Soon, I found the actual Royal Communications director, Sally Osman, on Twitter. Sally has tweeted twice in her entire life. I guessed a few of her email address possibilities, and I await her reply with bated breath. Lisa also gave me the email address of vice-consul and head of communications at the British Consulate General Patricia Edwards, who politely declined to comment on Rachel Markle’s name but gave me the number for Palace Communications. Helpfully, Patricia reminded me to wait until the next morning to call the palace, as I had lost any remaining instincts about the concept of time.
While I waited for the sun to set in America and on my intellectual life, I reached out to Menhaj Huda, the director of Harry & Meghan: a Royal Romance, the Lifetime movie about Harry and Meghan’s courtship that hasn’t come out yet, but already has the royals shook. I told Menhaj that I was “very excited” about the movie (true), and asked if he knew anything about Rachel’s flagrant chicanery. “I’m sure you will love the movie,” Menhaj told me. “As for your question, I only found out during production that her full name was Rachel (which is also her character name on Suits so I thought people were talking about that initially to add to the confusion), but it is not something we deal with in the story we are telling.
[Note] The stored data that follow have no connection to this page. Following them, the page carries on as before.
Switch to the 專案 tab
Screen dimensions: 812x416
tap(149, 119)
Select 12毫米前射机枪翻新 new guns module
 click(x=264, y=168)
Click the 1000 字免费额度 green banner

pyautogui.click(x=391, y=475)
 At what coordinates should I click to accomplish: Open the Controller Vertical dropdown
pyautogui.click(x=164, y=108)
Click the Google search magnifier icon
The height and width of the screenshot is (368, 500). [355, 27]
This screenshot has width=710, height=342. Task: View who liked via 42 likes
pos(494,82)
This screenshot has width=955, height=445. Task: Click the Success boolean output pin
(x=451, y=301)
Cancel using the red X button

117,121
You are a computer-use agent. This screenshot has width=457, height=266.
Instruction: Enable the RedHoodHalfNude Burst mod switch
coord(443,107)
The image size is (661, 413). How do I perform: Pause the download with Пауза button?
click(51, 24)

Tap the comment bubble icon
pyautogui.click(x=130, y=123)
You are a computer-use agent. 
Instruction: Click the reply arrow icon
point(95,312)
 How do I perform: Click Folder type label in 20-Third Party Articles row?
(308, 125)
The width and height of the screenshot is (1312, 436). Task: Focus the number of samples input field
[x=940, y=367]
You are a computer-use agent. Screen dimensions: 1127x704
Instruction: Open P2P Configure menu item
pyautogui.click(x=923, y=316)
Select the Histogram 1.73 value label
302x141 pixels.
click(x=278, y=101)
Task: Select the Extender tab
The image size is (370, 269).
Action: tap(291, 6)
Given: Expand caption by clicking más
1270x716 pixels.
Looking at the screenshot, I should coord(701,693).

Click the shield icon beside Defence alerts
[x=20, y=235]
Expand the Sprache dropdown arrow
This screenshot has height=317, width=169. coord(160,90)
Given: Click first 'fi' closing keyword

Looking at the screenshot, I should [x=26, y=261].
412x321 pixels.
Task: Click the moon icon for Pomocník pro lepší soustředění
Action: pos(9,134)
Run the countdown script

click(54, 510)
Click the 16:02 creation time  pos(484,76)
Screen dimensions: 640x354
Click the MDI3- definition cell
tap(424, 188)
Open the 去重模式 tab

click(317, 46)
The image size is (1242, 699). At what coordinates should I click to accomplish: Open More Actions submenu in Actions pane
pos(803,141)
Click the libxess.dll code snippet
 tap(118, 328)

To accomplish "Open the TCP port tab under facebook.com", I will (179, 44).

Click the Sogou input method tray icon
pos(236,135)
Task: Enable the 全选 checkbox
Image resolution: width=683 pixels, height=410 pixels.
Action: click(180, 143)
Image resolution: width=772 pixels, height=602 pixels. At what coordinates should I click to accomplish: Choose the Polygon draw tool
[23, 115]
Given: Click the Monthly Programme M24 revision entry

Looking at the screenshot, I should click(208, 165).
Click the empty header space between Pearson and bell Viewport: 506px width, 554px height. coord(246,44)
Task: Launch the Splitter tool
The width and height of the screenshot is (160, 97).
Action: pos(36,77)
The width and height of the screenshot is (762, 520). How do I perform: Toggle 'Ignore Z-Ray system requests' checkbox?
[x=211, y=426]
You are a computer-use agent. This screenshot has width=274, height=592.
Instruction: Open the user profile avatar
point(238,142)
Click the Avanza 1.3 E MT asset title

My guess is that it’s her brand as an actor. Meghan Markle is a very catchy name, more than Rachel Markle [Ed. Note: wow] — so she stuck with it and it worked!”
I was able to independently confirm that Rachel’s name on Suits is a mere coincidence — the character was not named after her, though if you subscribe to the theory that time is flat, it’s possible they were named simultaneously. What is not a coincidence, however, is that Suits is a show about fake lawyers scamming their way through life.
My next attempt at the truth: An email to Madame Tussauds London. The wax museum had just put out a story claiming they’d allow anyone by the names of Meghan and Harry to enter the for free on the day of the royal wedding, so that they could glimpse large quantities of wax shaped into approximations of Harry and Meghan. I asked them two questions: (1) What do you know about Meghan’s mysteriously missing first name? And (2) knowing that her real first name is Rachel, will you also allow Rachels to get into the museum for free on the day of the wedding?
I also tweeted at Kensington Palace, and at Rachel’s royal biographer Andrew Morton.
Neither has replied to me.
Frustrated, I decided to go straight to the source, where every remorseless tabloid journalist had gone before: Rachel’s parents. Doria Ragland and Thomas W. Markle, who divorced when Rachel was a child, and have been notoriously press-shy since Rachel’s engagement, with Thomas toddling around a “quiet Baja California town,” giving a polite “no comment” to the British paps stalking him, and Doria ignoring everybody except Oprah. Drunk on hubris born from the full-on assault on my given name, I asked our own valiant research editor Ted Hart to find Doria’s and Thomas’s emails. He found several possible iterations, and I sent every single one a very calm and rational plea for the truth, a plea that I imagine appealed to both their parental instincts and duty as American citizens.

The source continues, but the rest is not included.